The process by which the decision was achieved by our committee volunteers was thoughtful and deliberate. Our embargo policies have been in place for a long time and because of some concerns raised during this process, we have asked the Ethics Committee to review our current policy. However, we also realize that it is more important than ever to provide balanced discussion of late-breaking clinical trial results that are likely to attract media and public attention, and we have put in place a means to accomplish this.
President-Elect Doug Weaver, ACC CEO Jack Lewin, and I have spoken to several prominent interventionalists to get their opinions and counsel on how we might improve and help interventional cardiologists with their current concerns. These calls have been warm, informative for all parties, and productive in helping us modify procedures and protocols in the College.

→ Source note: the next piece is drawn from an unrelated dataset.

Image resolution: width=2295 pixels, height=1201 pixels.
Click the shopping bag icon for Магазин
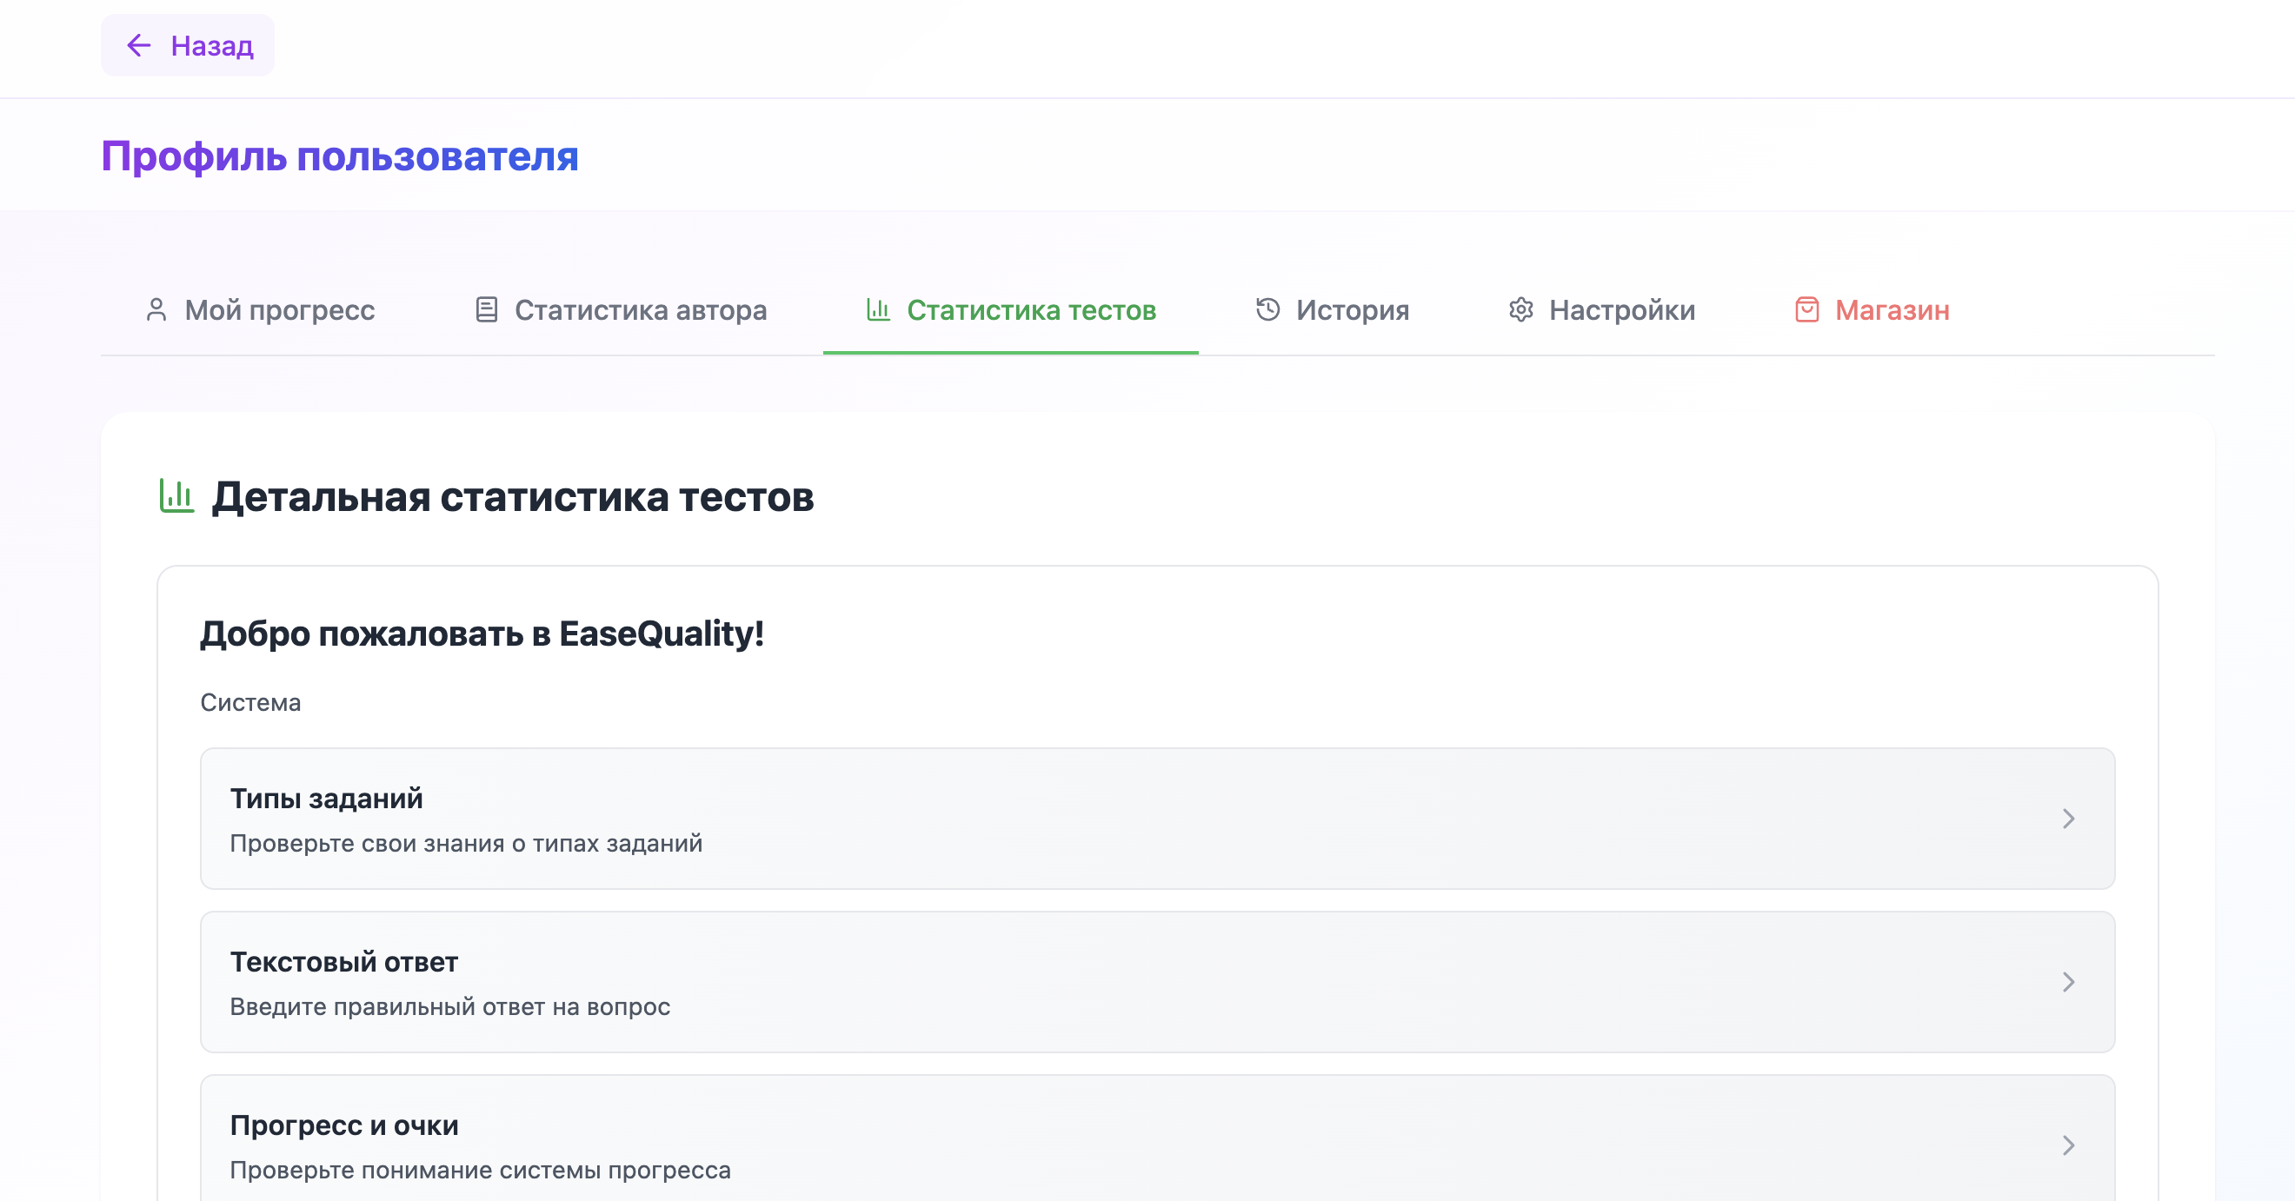point(1807,310)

We can continue to spend time putting out fires, or we can work together to build better and stronger programs that benefit us all. ACC leadership knows your issues and concerns well and is working in every way possible to address them.
To that point, we are concerned about the most significant risk to the profession and our patients, which is health care reform. We need to commit our energy and resources to address this issue and not the past. The ACC is using the credibility we have built on Capitol Hill to take a place at the table in health care redesign. At this crucial time, all cardiovascular organizations and members need to stand together in proposing reform based on access, quality, and appropriate care. Divided, we will have less influence and effect on the outcome.
The leadership of the ACC does not portend to suggest that we have been or always will be perfectly correct and that there is no room for improvement. We will always welcome legitimate constructive criticism and recommendations on how to do better because doing so is part of what makes a stronger team.